Very nice job with the rings!


That is spectacular. I almost bought one of these and then piked at the last minute because of the pickguard and pickup rings just tipping the scales. Now that I have seen this I admit I never even gave the thought of removing the pickguard at all, or even changing the surrounds (too hard basket?) I'm going to have to revisit this now...


I've never regretted picking up a three-pickup version -- I got a black one, rather smart I thought, if a little sinister. It's a bit on the heavy side, but during a gig I'll swap around with something lighter every now and then. I've made no changes to the wiring -- I like the way I can click in the middle pickup to give almost a fattish Strat sort of sound. I might see how it looks minus the pickguard and I reckon I'd quite like a Tru-Arc on it sometime.


Tim, did you tape up the surrounds before spraying?


Tim, did you tape up the surrounds before spraying?

I did. Blue masking tape over the entire top surfaces. Don't use brown tape.


Tim-I will be contacting you about a serpentune for my 3 pickup Rosa Red 5622 soon.


My 5622 is also the Georgia green, and I have to say that I like the gentle contrast to the brass bridge as you have pictured. That could be in my near future. Do all of the Tru-Arcs have the compensation formed into the top like that?.

I might also note that last night I did a search for the history of the 6522. That led to a discussion on this forum back in 2017, which I wish I could have taken part in now that I'm getting familiar with the model. Generally, the thought was that many players were not happy with the 2017 conversion. But, I did learn much about the thinking at that time.

Last, I want to mention that while Proteus's switch mod sound quite usefull, I find that by putting both switches in the "up" position, and then turning the volume of the neck pickup down to around 6, I'm getting only the middle pickup sound. And, for the time being, that works for me. But, now that I have that thought in mind, I may eventually have my Luthier about it. Thanks for the ideas guys.

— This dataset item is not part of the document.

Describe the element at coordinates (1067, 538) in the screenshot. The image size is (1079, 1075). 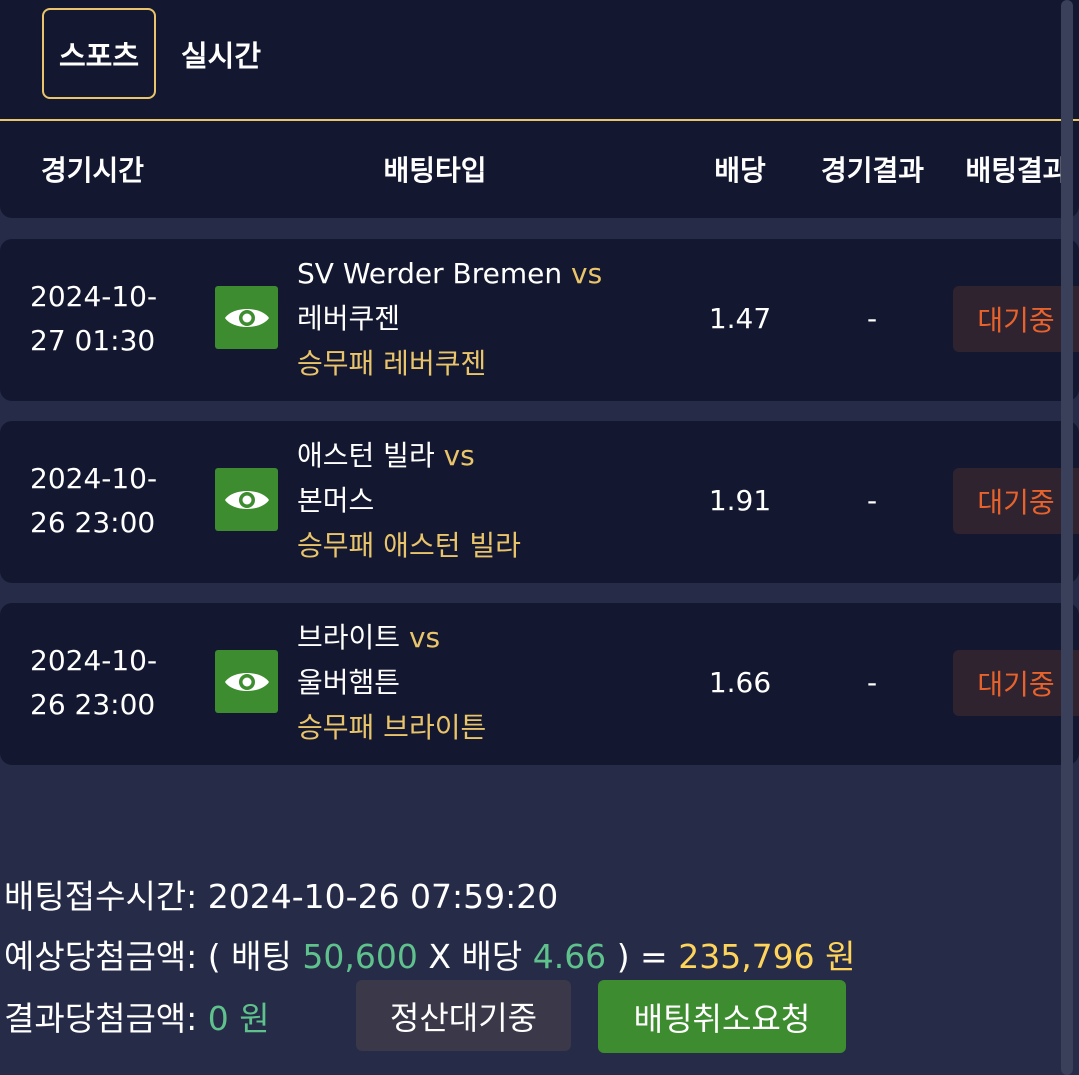
I see `scrollbar` at that location.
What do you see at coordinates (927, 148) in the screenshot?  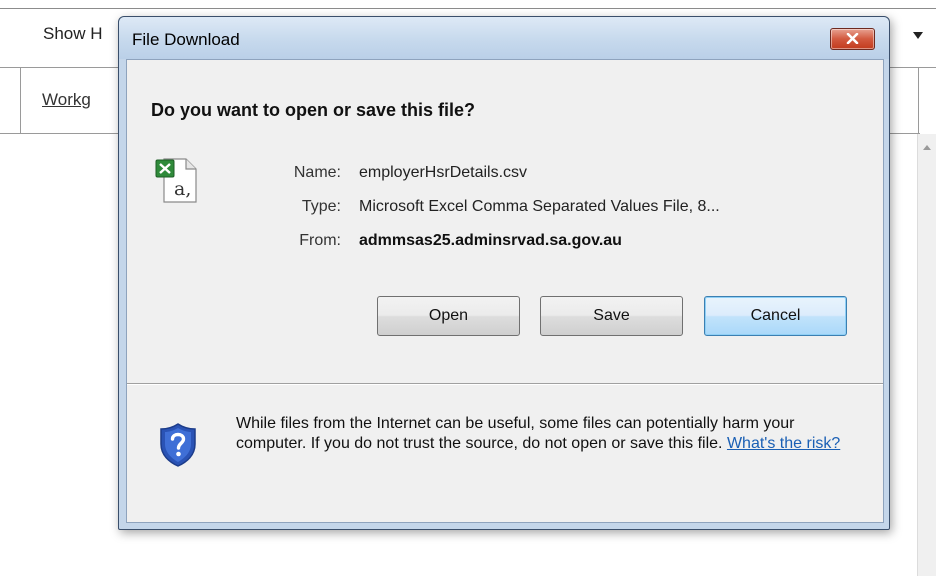 I see `scroll-up-icon` at bounding box center [927, 148].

Do all of the Tru-Arcs have the compensation formed into the top like that?

That's the salient characteristic of the SerpenTune series (as in "serpentine ridge providing in-tune intonation"). The Standard series comprises straight-line round bar bridges with no compensation.


Love the mods you did - looks great. Once again Proteus has illuminated the hole in the Gretsch line-up that offers too few 3 pickup arrangements in the Professional Series. We currently have the Vintage Select series for historically accurate models. And the Players Editions of the same models that take liberty with various updates. I have several PEs and they are great guitars. I just wish Gretsch would take a few more liberties and give us a few 3 pickup options. How about a 16" lower bout, double cut, 1.75" - 2.00" thick body, with and w/o center block, 25.5" scale, 3 pickups and 7 pickup options. Oh, and it has to have a Bigsby. Right now I am looking at a PRS semi-hollow with 3 pickups that gets close to those specs but would rather have a Gretsch.